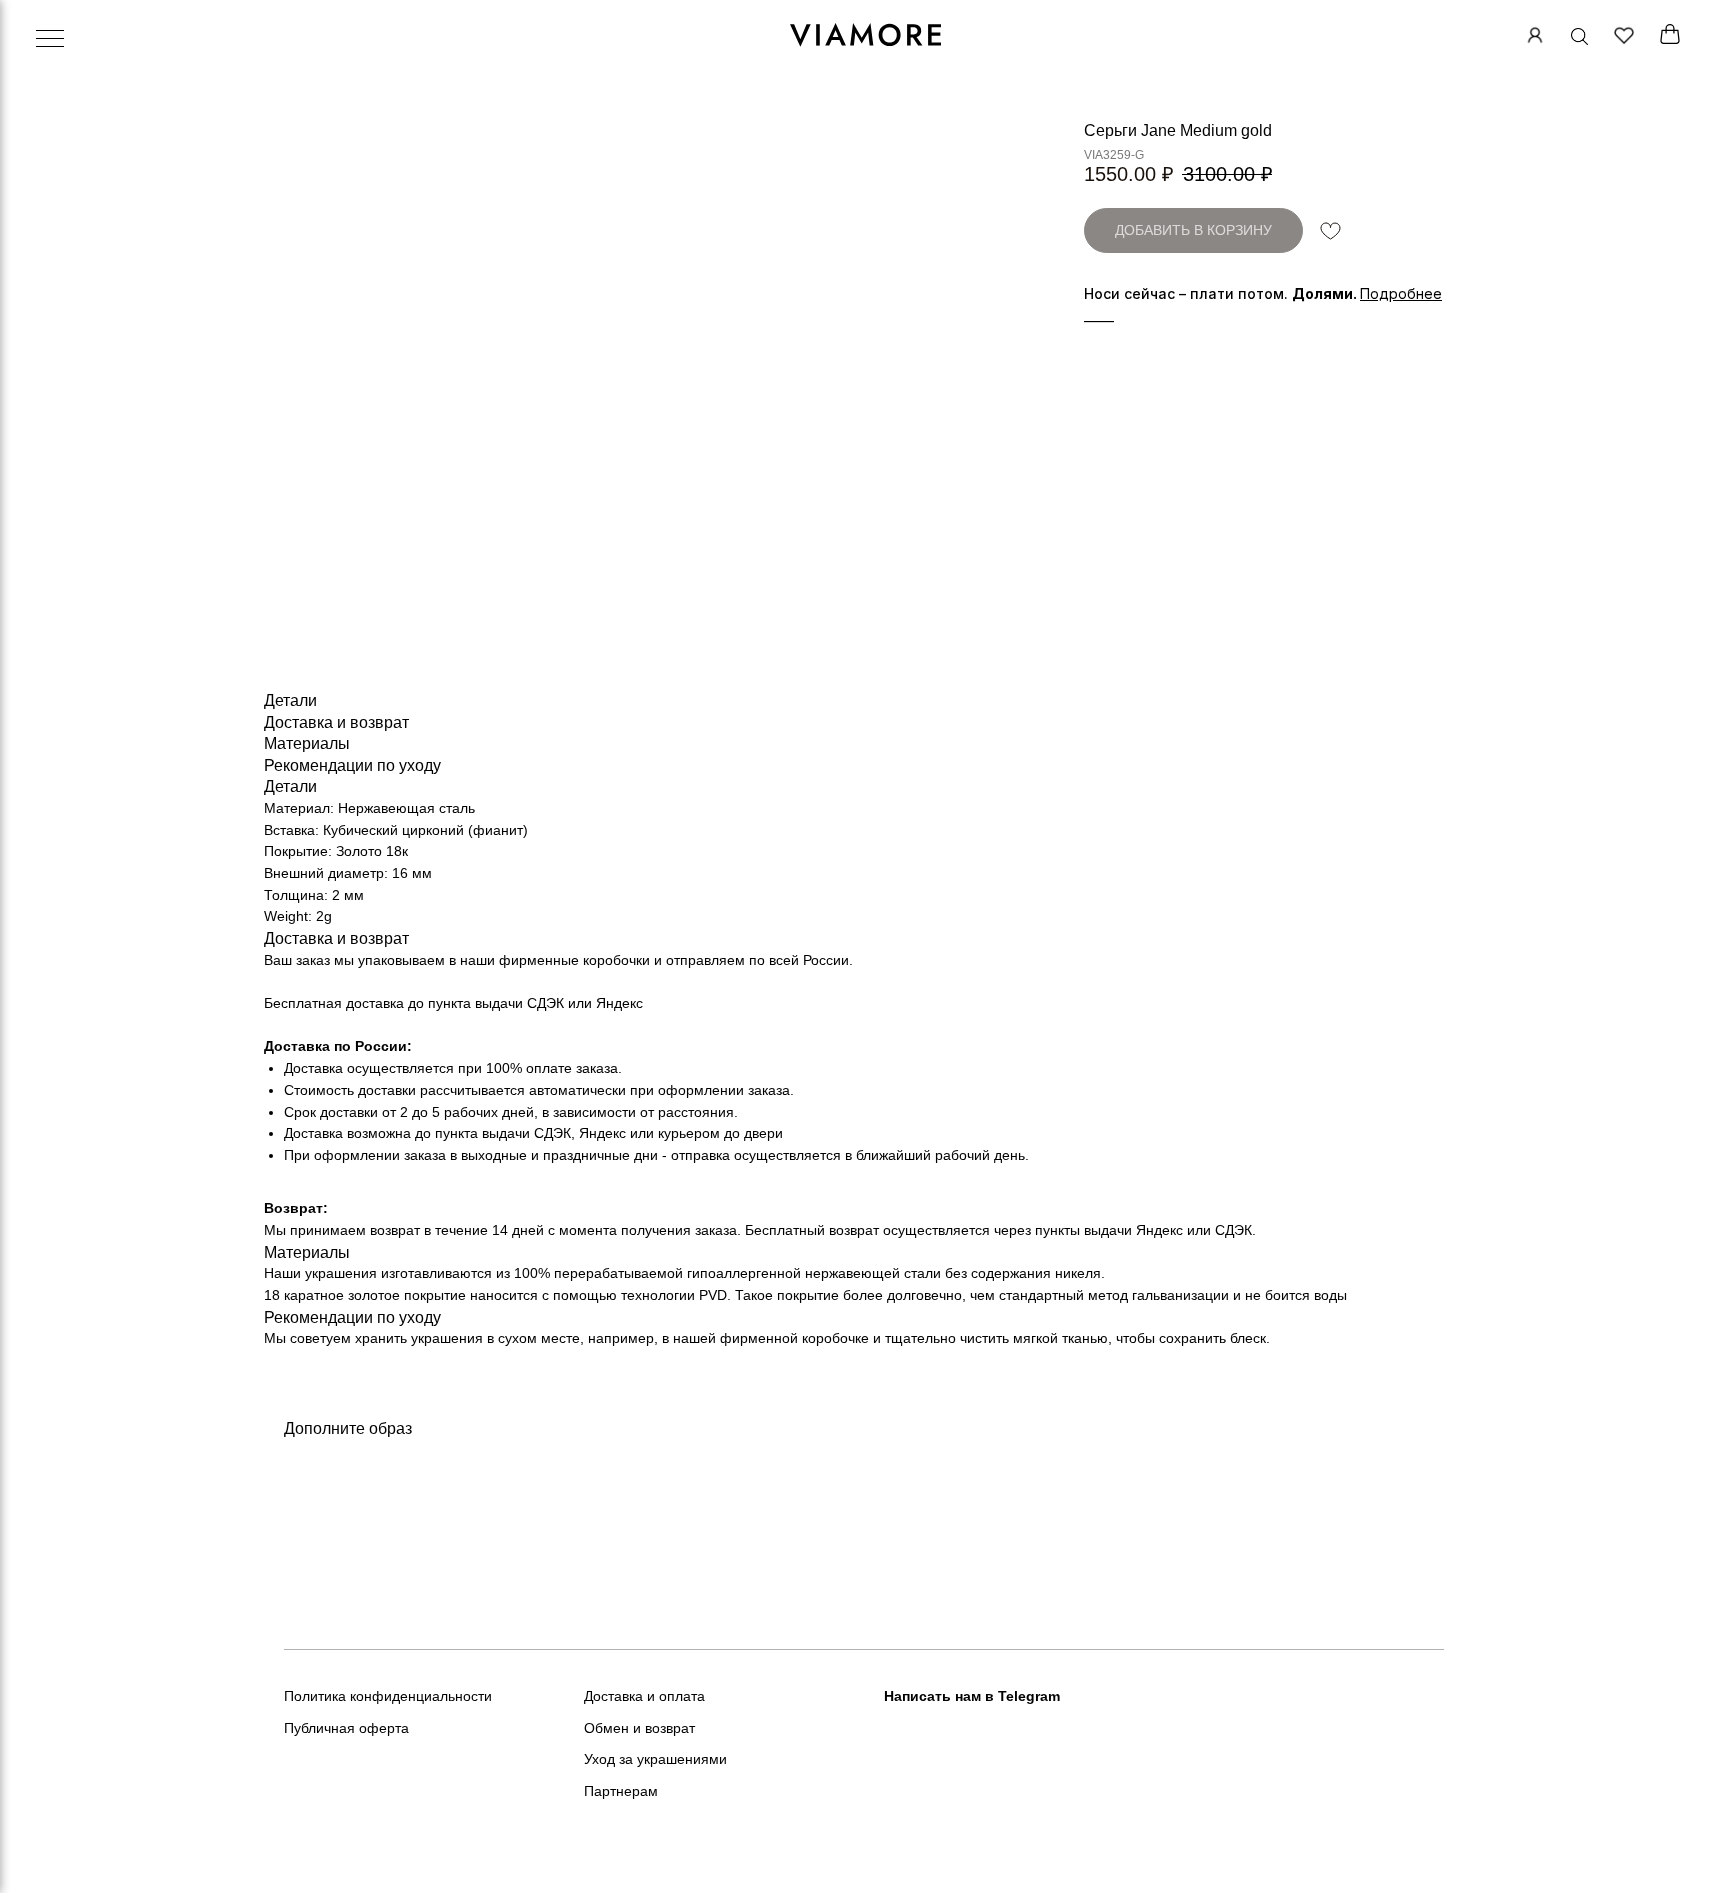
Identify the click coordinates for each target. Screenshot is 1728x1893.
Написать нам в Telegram (972, 1696)
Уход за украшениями (655, 1759)
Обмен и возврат (639, 1728)
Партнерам (621, 1791)
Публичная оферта (346, 1728)
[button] (1401, 293)
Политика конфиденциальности (388, 1696)
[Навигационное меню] (50, 40)
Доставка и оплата (644, 1696)
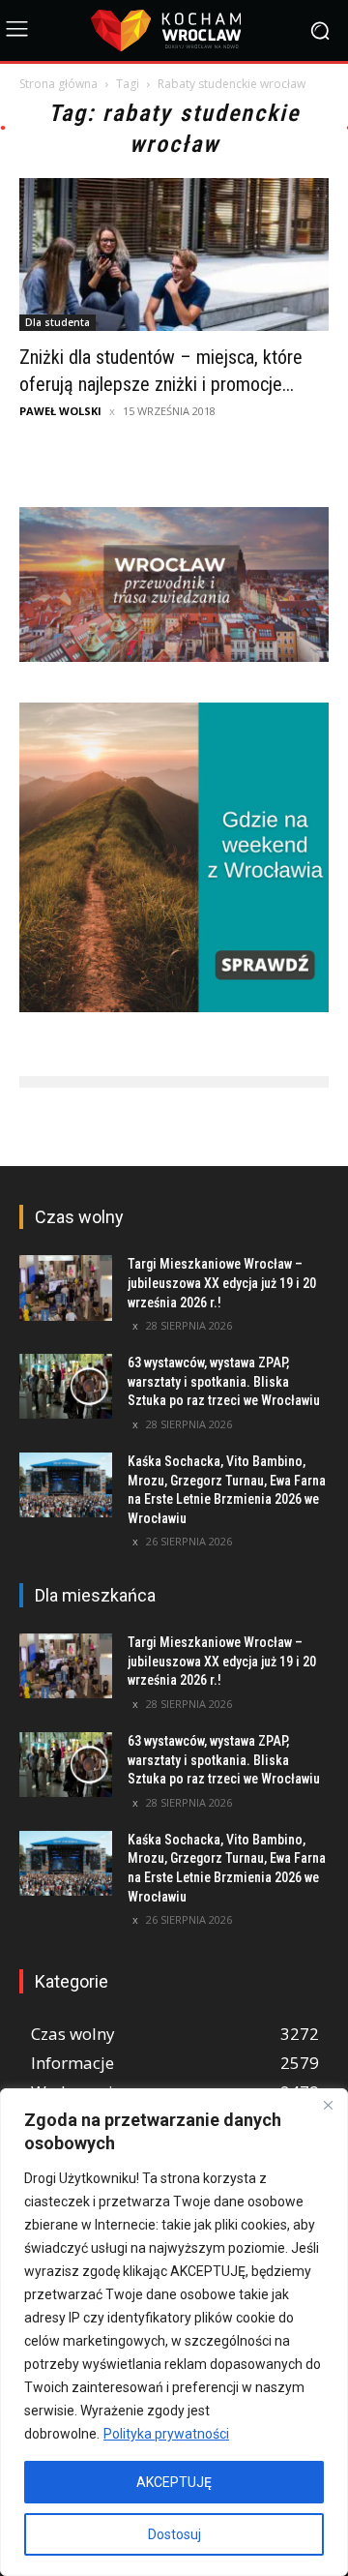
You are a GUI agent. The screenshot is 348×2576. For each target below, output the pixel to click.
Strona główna (58, 83)
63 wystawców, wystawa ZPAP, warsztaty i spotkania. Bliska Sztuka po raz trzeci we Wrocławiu (224, 1381)
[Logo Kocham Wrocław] (174, 30)
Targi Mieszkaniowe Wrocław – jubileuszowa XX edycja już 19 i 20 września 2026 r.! (222, 1282)
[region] (174, 2332)
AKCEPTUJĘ (174, 2482)
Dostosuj (174, 2534)
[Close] (327, 2104)
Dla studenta (57, 322)
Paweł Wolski (60, 411)
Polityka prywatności (166, 2433)
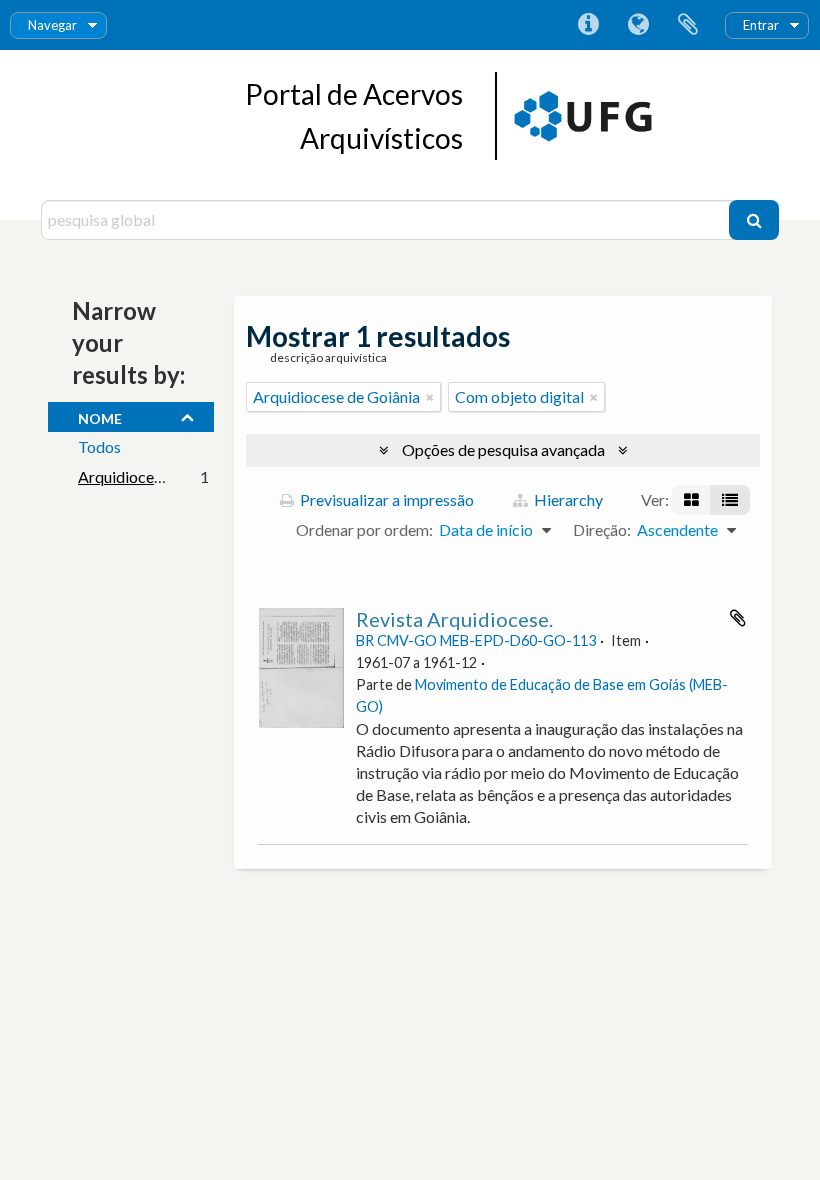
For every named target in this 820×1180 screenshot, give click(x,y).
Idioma (638, 25)
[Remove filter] (430, 397)
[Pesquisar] (754, 220)
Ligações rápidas (588, 25)
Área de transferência (688, 25)
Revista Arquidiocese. (454, 619)
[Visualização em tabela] (730, 500)
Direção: (602, 529)
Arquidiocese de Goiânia (161, 476)
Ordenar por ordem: (364, 529)
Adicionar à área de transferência (738, 618)
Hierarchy (567, 499)
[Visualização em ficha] (691, 500)
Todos (99, 446)
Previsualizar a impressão (385, 499)
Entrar (761, 25)
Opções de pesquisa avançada (503, 449)
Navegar (52, 25)
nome (100, 416)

□ □ □ □ □ □ □

Give only a number, namely how many lines in the entries above hold the word "transferência".

Worked solution:
2